Give the data again word for word; drop the pictures.

(Beginning of Records supplied)

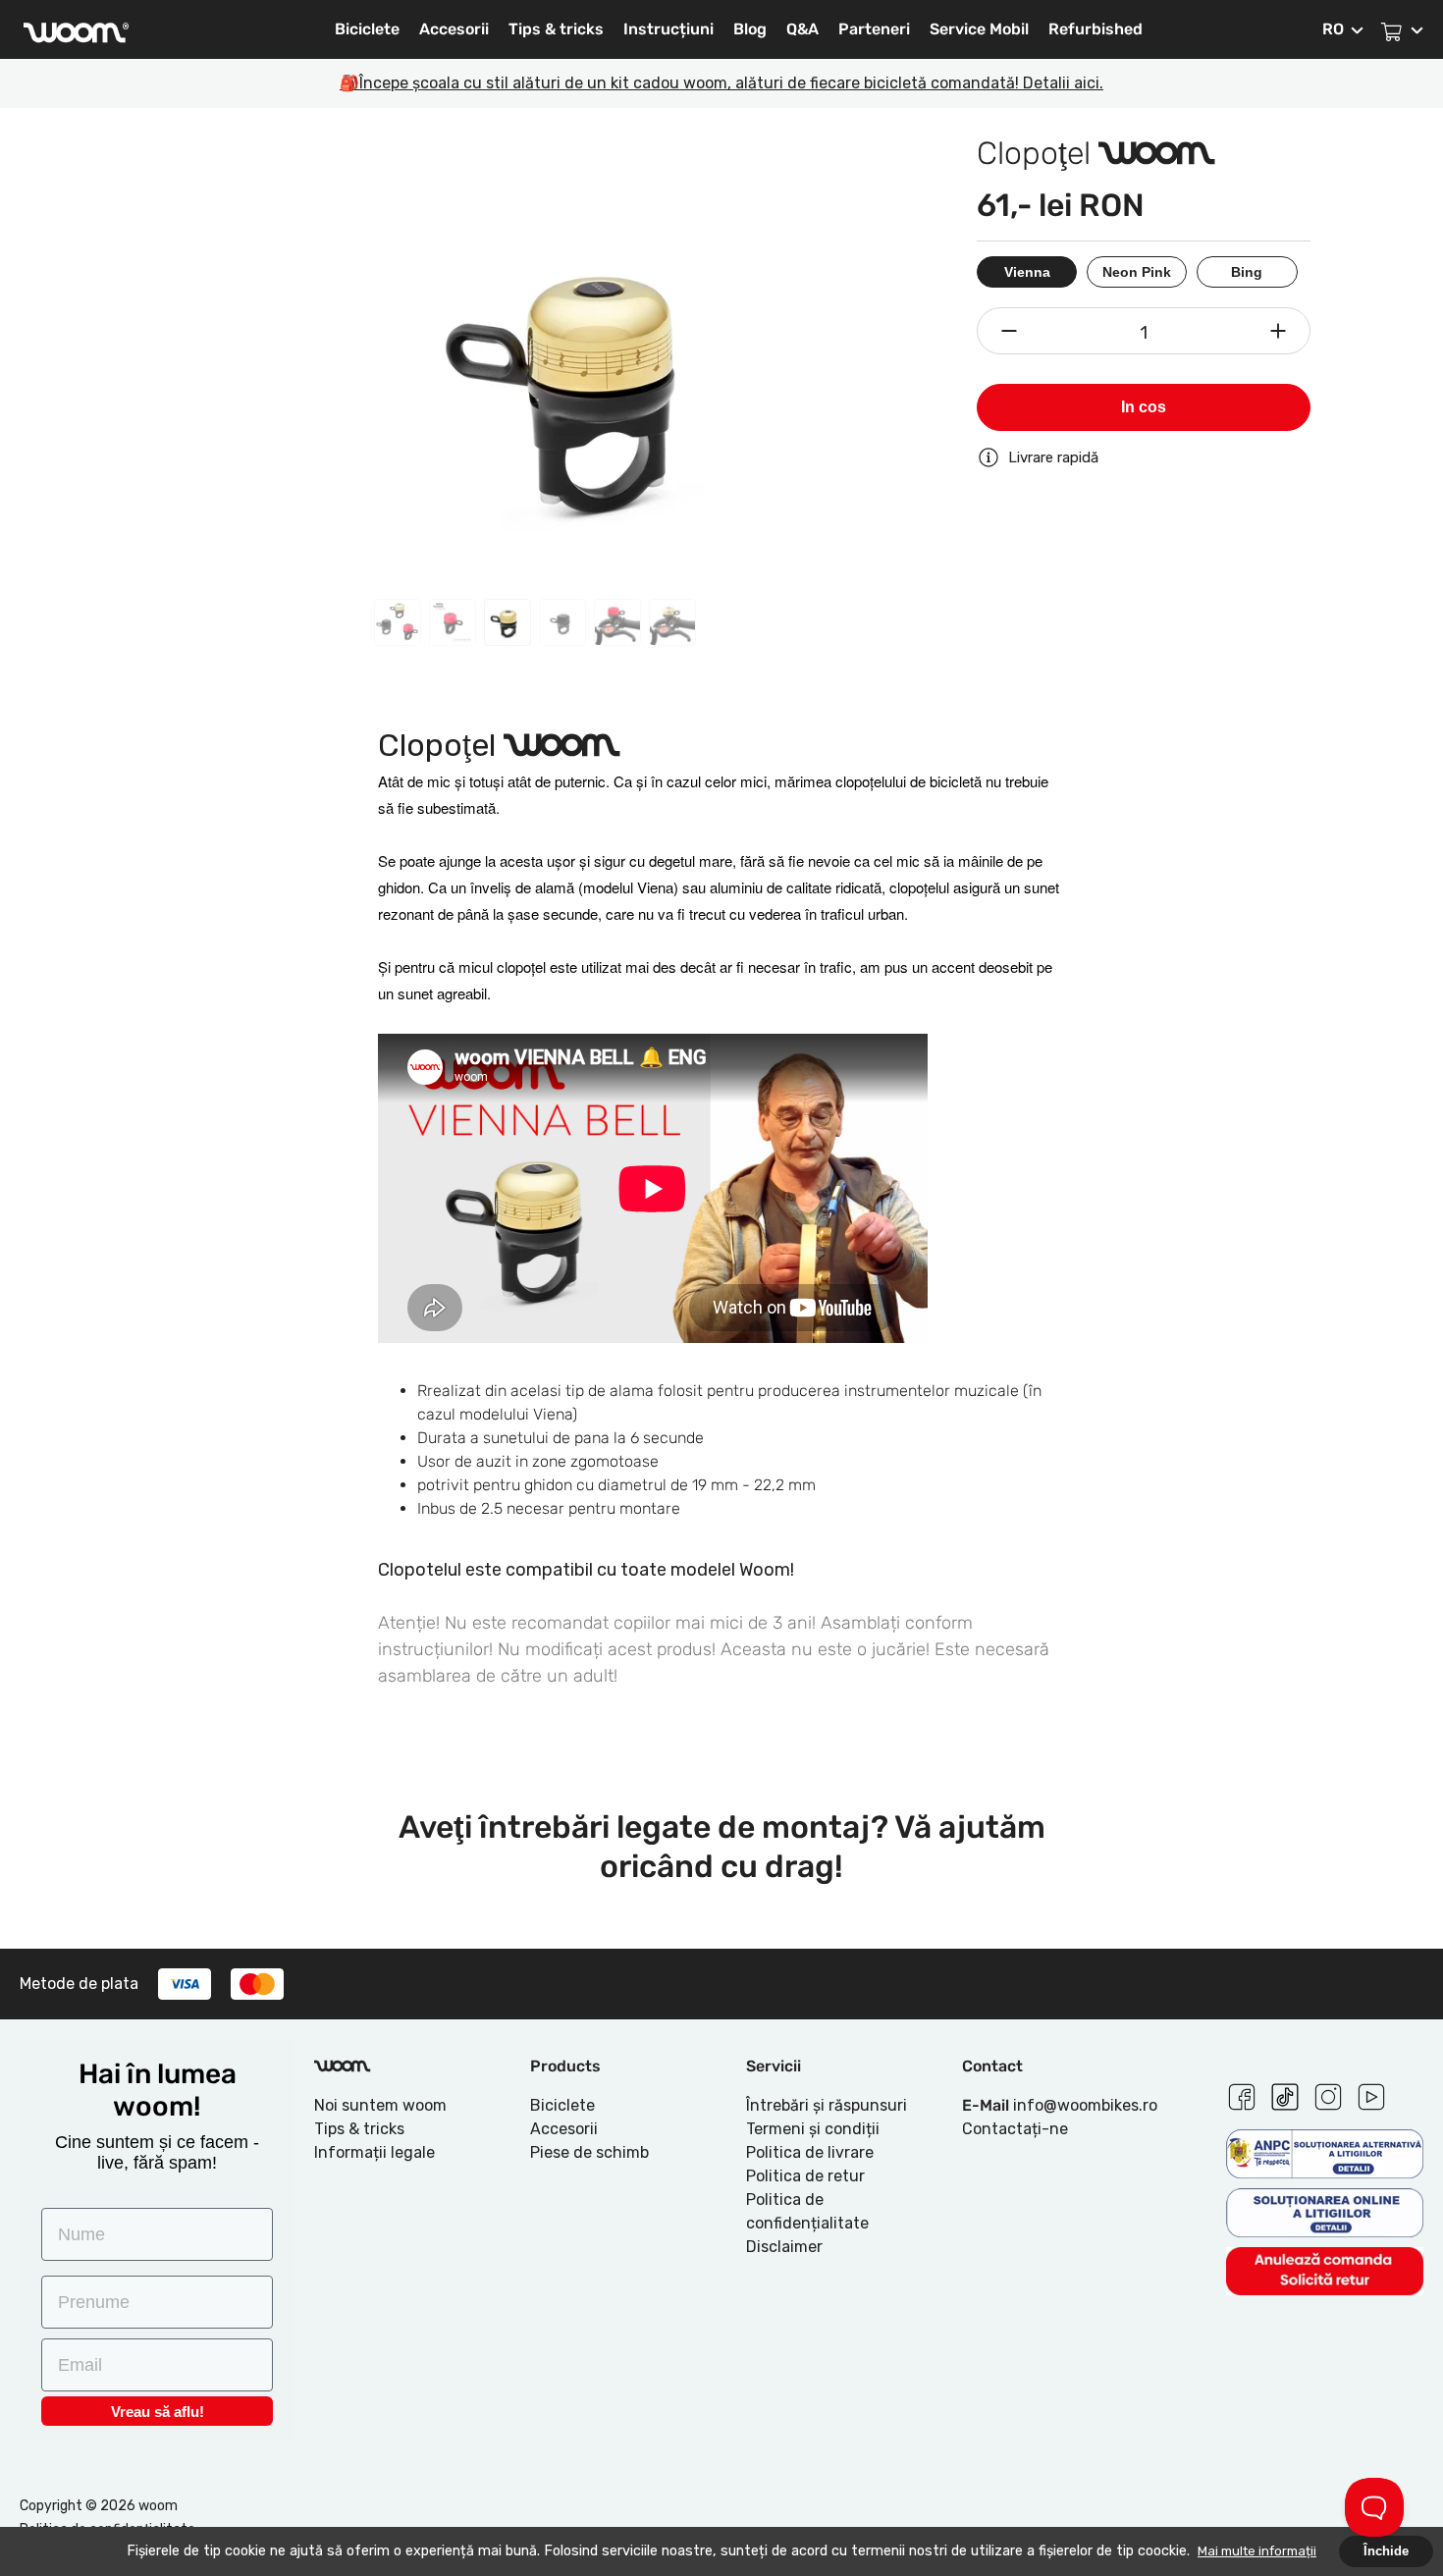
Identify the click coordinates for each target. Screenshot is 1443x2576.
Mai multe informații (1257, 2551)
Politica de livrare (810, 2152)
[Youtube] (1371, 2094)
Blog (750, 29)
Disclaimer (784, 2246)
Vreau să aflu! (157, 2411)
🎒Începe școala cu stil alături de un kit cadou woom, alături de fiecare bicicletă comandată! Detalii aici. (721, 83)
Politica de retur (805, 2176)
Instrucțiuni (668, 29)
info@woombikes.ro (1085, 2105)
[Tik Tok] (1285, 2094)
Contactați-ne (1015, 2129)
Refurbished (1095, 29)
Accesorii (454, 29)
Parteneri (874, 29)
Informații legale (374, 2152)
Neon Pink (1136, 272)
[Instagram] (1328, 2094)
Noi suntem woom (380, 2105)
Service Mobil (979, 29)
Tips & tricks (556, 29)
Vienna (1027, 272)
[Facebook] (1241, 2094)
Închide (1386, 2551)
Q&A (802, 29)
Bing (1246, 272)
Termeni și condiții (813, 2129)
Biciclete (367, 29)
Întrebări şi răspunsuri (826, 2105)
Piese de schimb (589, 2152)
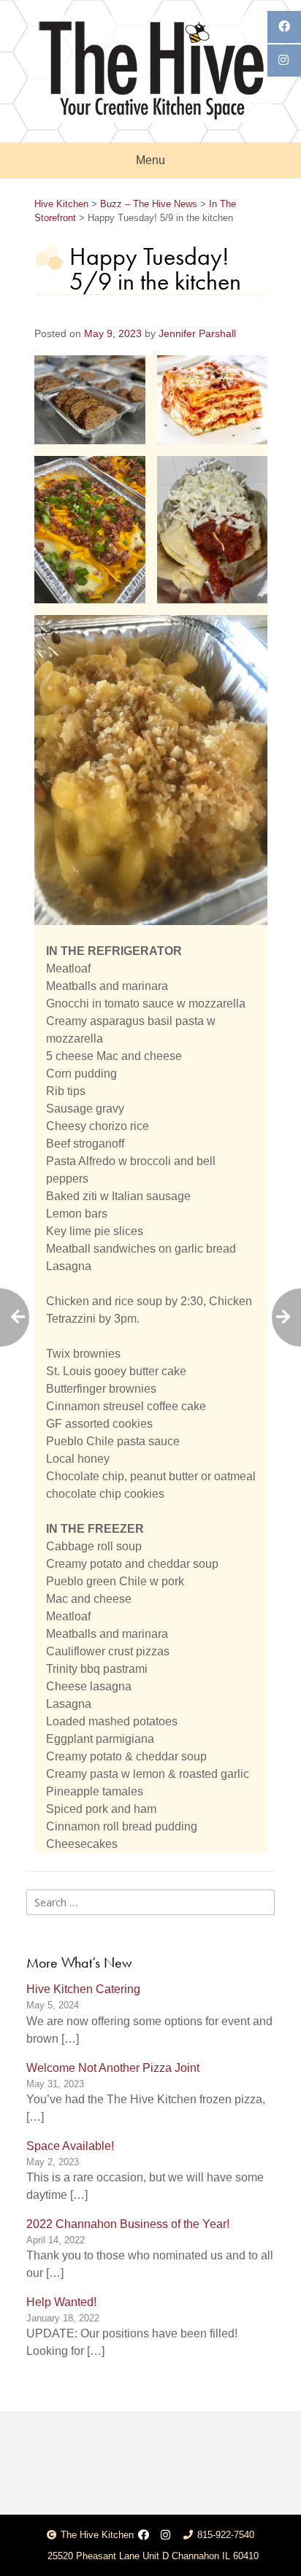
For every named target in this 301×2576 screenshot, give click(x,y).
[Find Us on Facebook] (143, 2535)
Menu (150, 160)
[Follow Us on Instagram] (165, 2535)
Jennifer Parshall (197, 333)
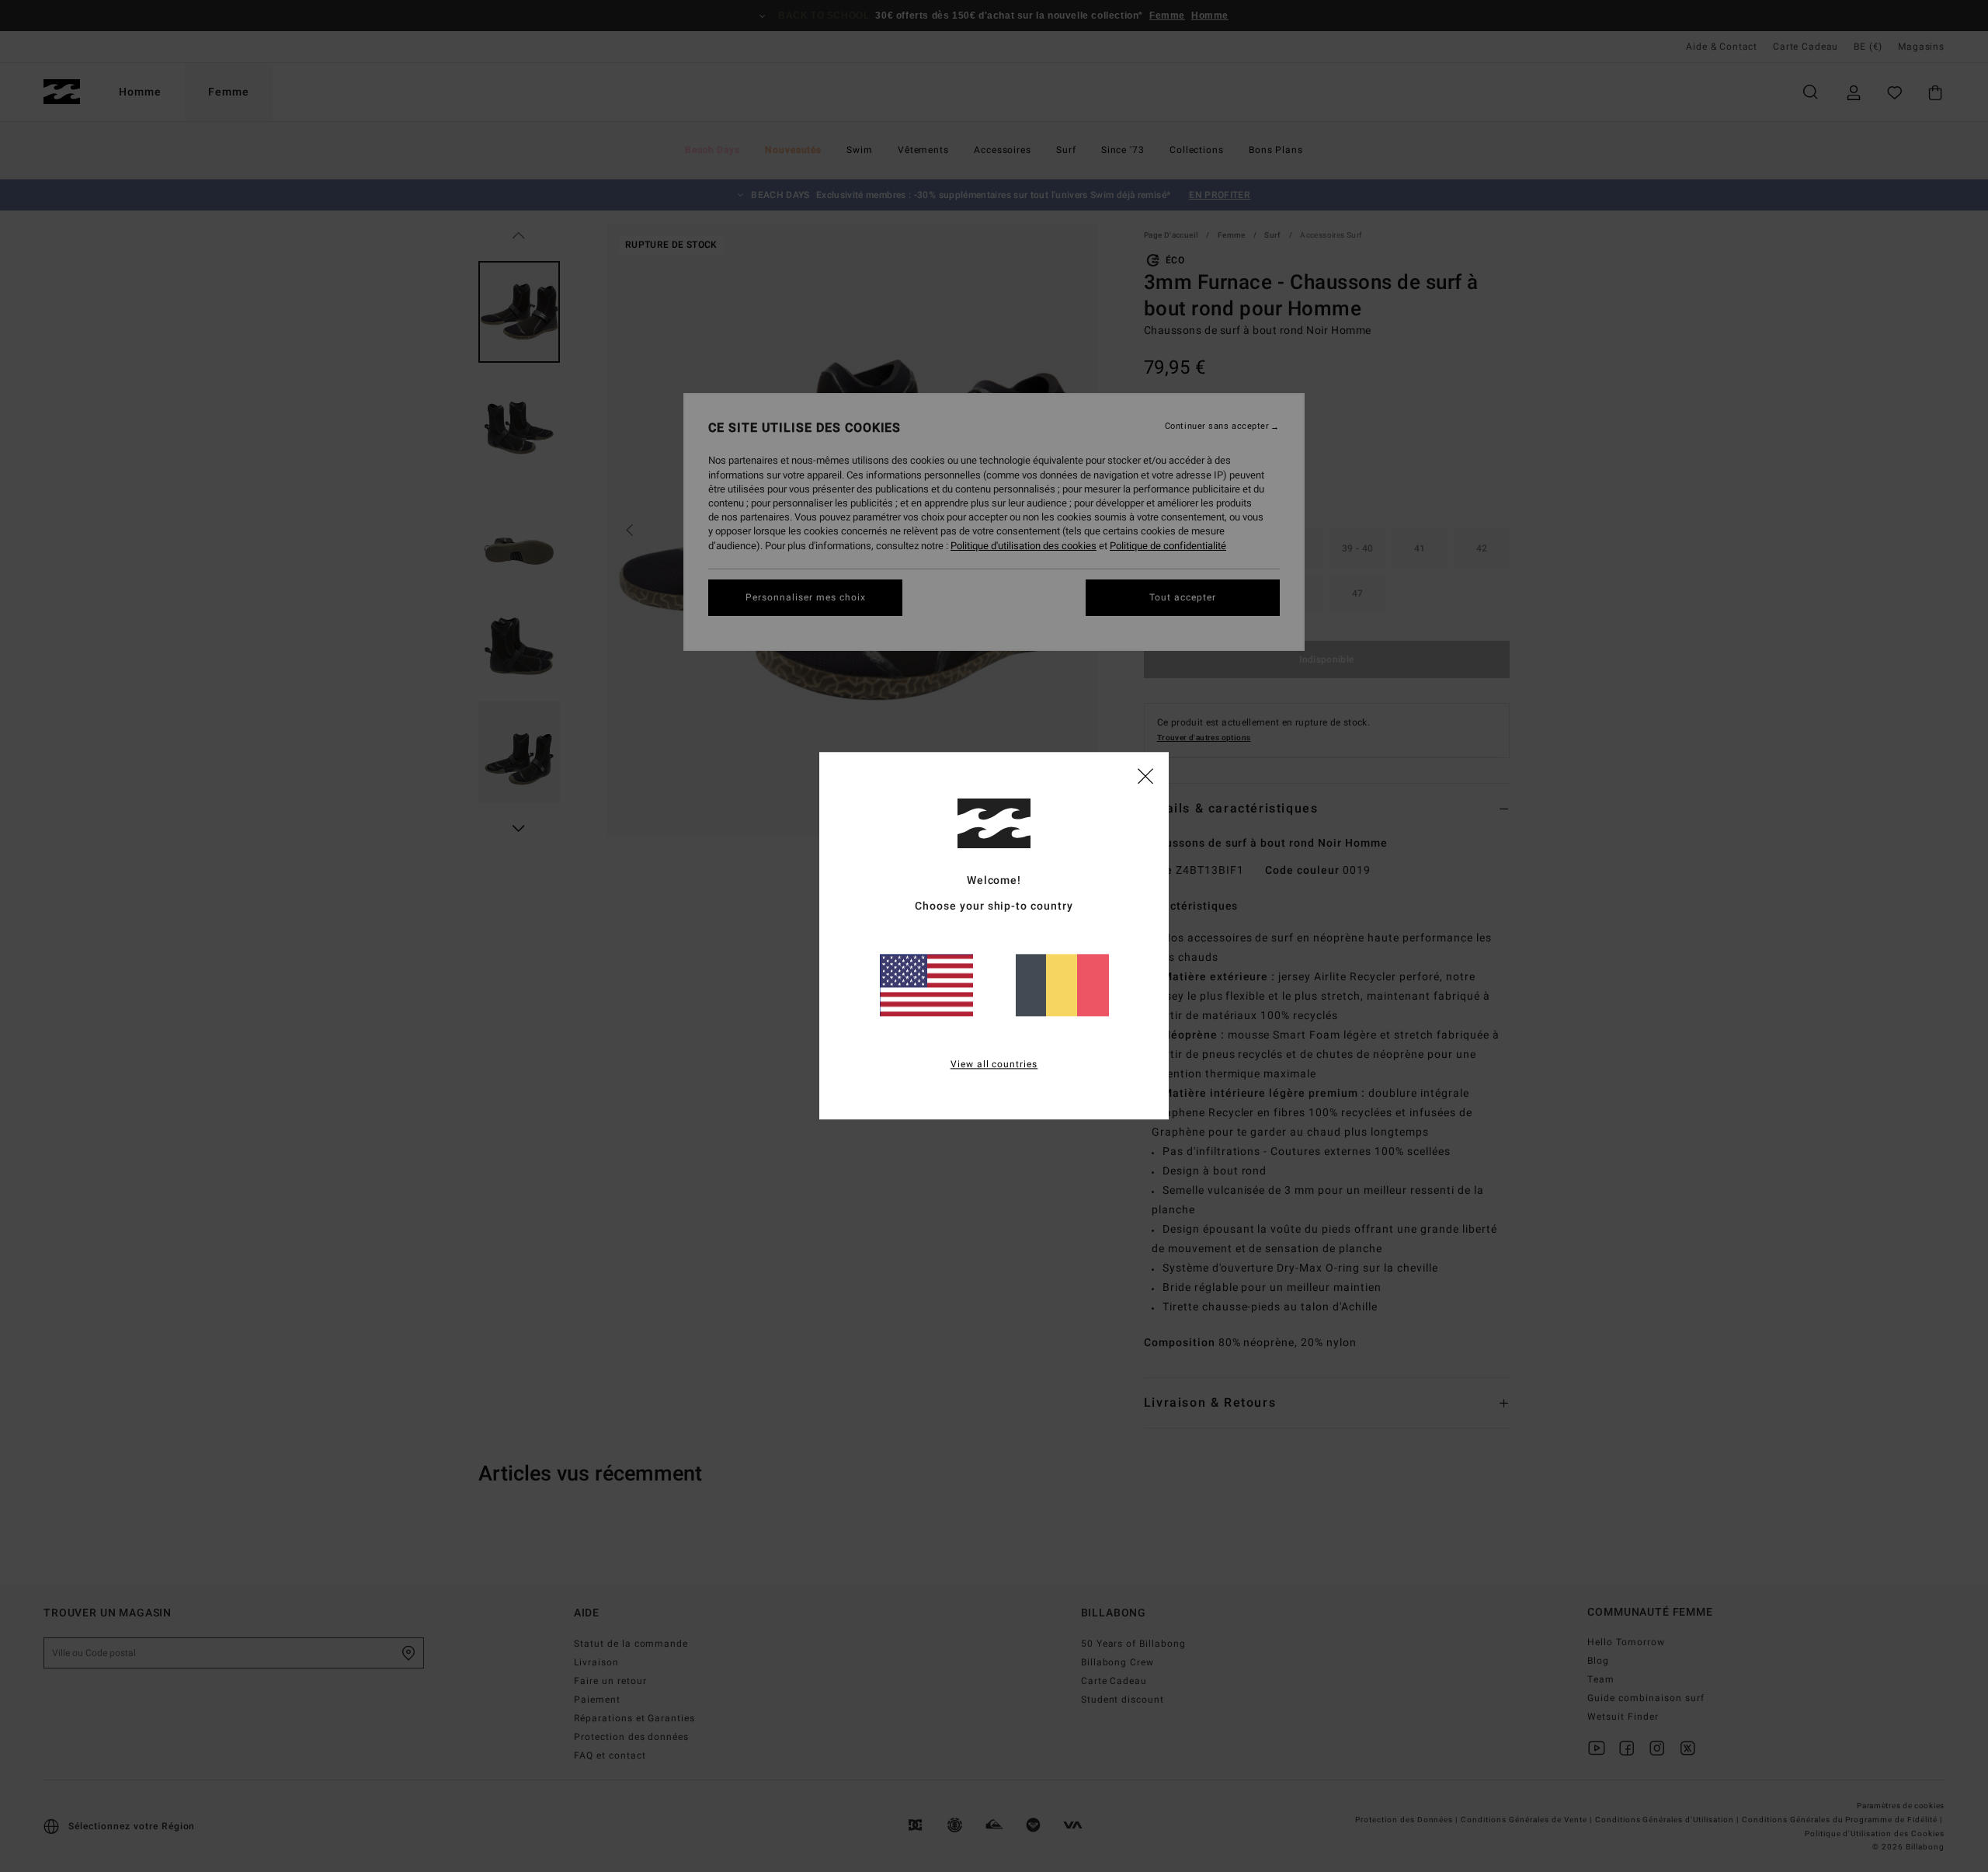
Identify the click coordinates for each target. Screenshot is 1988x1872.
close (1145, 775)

(End of Records supplied)

**Solved problem**
Identify the click coordinates for each target. Screenshot is 1443x2576.
Mai multe informații (1257, 2551)
Politica de livrare (810, 2152)
[Youtube] (1371, 2094)
Blog (750, 29)
Disclaimer (784, 2246)
Vreau să aflu! (157, 2411)
🎒Începe școala cu stil alături de un kit cadou woom, alături de fiecare bicicletă comandată! Detalii aici. (721, 83)
Politica de retur (805, 2176)
Instrucțiuni (668, 29)
info@woombikes.ro (1085, 2105)
[Tik Tok] (1285, 2094)
Contactați-ne (1015, 2129)
Refurbished (1095, 29)
Accesorii (454, 29)
Parteneri (874, 29)
Informații legale (374, 2152)
Neon Pink (1136, 272)
[Instagram] (1328, 2094)
Noi suntem woom (380, 2105)
Service Mobil (979, 29)
Tips & tricks (556, 29)
Vienna (1027, 272)
[Facebook] (1241, 2094)
Închide (1386, 2551)
Q&A (802, 29)
Bing (1246, 272)
Termeni și condiții (813, 2129)
Biciclete (367, 29)
Întrebări şi răspunsuri (826, 2105)
Piese de schimb (589, 2152)
For every named target in this 301×2576 screenshot, give click(x,y).
[Find Us on Facebook] (143, 2535)
Menu (150, 160)
[Follow Us on Instagram] (165, 2535)
Jennifer Parshall (197, 333)
Identify the click coordinates for each target. Screenshot is 1988x1872.
close (1145, 775)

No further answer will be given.